Recursos e onde encontrar material
Existem sites como o Khan Academy Brasil, Portabilhi, e o Sól educações que oferecem atividades de divisão para 5º ano gratuitas. O que eu recomendo é filtrar por dificuldade progressiva e evitar sites que só apresentam exercícios sem explicação. A criança precisa ver o passo a passo, não apenas resolver. Se você quer material impresso, os livros didáticos das grandes editoras (Ática, SM, Brasil) costumam ter suplementos com atividades bem estruturadas.

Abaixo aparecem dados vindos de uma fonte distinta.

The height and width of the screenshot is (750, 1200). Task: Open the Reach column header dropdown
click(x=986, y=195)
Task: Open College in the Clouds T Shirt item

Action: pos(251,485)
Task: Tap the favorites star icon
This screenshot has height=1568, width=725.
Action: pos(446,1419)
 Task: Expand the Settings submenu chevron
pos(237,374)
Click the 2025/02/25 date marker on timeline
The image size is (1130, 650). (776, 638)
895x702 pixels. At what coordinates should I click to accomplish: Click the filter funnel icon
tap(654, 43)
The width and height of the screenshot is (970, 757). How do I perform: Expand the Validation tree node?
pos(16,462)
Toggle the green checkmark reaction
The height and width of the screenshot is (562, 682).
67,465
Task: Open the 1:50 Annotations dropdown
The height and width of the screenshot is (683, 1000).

Mas o melhor recurso que eu encontrei foi criar minhas próprias fichas com base nos erros que eu observava. Eu anotava o tipo de erro de cada aluno e montava três ou quatro exercícios específicos para aqueleGap. Isso geralmente leva de 20 a 30 minutos por aluno e resolve problemas que meses de exercícios genéricos não resolvem.
Uma última observação: a divisão é a operação mais demorada do cotidiano escolar do 5º ano. Uma criança que não domina estimativa e verificação pode levar 8 a 10 minutos para resolver uma única divisão com divisor de dois algarismos. Com a técnica certa, esse tempo cai para 3 a 4 minutos. A diferença não é só velocidade, é confiança. E confiança é o que permite que a criança avance para frações e divisões decimais no ano seguinte sem trauma acumulado.